There were many times throughout the show where I was genuinely unsure whether I liked it or not, or whether the unconventional staging choices actually worked. Adhering to Rau’s manifesto points, the show includes the use of amateurs, minimal sets, a multilingual script, and a demonstration of the casting and rehearsal processes. At times, it felt like Rau was belabouring these points a little too much. The re-created audition process, for example, went on for far too long at the start of the play, and I was left wondering when we were going to get to the important bits.
Once the show warmed up a bit, however, it drew me in with a creeping, transfixing horror. The play adopts the style of a documentary: interviews and vignettes are performed to a cameraman with a fake ‘live feed’ projected onto a large screen. There was just enough disconnect between the stage and screen to be disconcerting. Although confusing at first, the effect ultimately made the audience question the reality of what was on stage. This was the major metatheatrical question of La Reprise: how ‘real’ can theatre be? At what point does the actor become the character? When does the performance actually begin and end? Given that this play was a recreation of a real-life murder, this question haunted me throughout. I was acutely aware of the tension between the overt artificiality of the performance on stage and the knowledge of the real-life the suffering of Jarfi and his family.
The gut-wrenching fifth act re-enacted the events of the murder: the group of drunk men abducting Jarfi, beating him to death, and leaving him naked in a field to die. This scene was undoubtedly one of the most brutal, confronting things I’ve ever witnessed on stage. It is still haunting me days later. Actor Tom Adjibi’s agony is unrelenting, the realism of the torture difficult to stomach.
Even worse, however, is the senselessness of it all. La Reprise does not try to draw a meaning or moral out of the death of Jarfi. Instead, we are witness to the meaningless stupidity of this man’s awful death, and the sheer banality of the evil behind it. The actors and characters grapple with the question of ‘why?’, and it is never answered.
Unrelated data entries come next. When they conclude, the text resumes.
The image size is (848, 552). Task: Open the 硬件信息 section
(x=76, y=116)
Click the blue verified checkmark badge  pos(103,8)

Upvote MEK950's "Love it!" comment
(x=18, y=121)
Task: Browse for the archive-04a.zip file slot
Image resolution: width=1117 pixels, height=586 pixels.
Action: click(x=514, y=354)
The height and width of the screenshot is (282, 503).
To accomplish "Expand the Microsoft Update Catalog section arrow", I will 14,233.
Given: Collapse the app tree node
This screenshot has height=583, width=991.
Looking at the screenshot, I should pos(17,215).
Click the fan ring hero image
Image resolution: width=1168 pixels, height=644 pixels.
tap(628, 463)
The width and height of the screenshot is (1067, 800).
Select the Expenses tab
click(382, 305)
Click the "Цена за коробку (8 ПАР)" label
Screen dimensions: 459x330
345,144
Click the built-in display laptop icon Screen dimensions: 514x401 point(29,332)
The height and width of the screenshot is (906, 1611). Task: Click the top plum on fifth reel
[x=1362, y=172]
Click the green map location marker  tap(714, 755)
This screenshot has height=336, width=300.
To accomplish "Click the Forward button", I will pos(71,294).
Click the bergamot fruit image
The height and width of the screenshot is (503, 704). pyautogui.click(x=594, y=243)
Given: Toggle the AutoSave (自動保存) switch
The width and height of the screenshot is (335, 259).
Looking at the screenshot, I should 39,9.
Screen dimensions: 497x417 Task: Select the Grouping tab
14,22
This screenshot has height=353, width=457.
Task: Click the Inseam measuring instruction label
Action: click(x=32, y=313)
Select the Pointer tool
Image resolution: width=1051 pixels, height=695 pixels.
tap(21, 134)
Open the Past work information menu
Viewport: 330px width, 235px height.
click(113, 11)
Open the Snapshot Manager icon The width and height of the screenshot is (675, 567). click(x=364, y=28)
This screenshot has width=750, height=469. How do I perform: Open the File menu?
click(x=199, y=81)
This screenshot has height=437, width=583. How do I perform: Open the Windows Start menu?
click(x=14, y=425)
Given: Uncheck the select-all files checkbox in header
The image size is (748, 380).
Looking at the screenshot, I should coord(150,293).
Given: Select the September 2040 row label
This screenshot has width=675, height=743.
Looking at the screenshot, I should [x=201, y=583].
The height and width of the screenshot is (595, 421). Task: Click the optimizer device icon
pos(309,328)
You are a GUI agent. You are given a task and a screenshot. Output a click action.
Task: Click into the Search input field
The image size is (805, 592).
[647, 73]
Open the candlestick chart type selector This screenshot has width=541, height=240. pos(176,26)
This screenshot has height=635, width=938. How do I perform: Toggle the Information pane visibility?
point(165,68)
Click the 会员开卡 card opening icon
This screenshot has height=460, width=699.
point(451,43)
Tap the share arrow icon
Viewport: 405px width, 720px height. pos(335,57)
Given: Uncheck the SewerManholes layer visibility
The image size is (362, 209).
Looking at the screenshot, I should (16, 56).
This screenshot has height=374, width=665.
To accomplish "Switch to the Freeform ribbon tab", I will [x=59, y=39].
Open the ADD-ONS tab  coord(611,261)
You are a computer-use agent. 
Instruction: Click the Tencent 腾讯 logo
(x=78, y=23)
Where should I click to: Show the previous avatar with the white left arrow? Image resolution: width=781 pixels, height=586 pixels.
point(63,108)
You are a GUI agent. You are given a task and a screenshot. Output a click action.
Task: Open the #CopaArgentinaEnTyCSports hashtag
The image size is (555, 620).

The question of intervention, too, is asked of the audience: if the ‘most radical’ act – death — was shown on stage, would we intervene? The relationships between the audience and the actor, and the witness and victim of violence, are uncomfortably questioned, and I was left wondering how we exist as humans in a world where such heinous violence is able to occur.
Does Rau succeed at changing the world with this performance? Perhaps, perhaps not. But it is undoubtable that La Reprise is a crucial and meaningful work. When the house lights finally came on and the audience stood up in applause, I felt the overwhelming release of tension I didn’t realise I had been holding for the past hour and a half. Now, days later, the tangled questions of the show are still playing on my mind. This, to me, is proof that La Reprise largely succeeded in its goal. It wasn’t easy, but I certainly won’t forget it.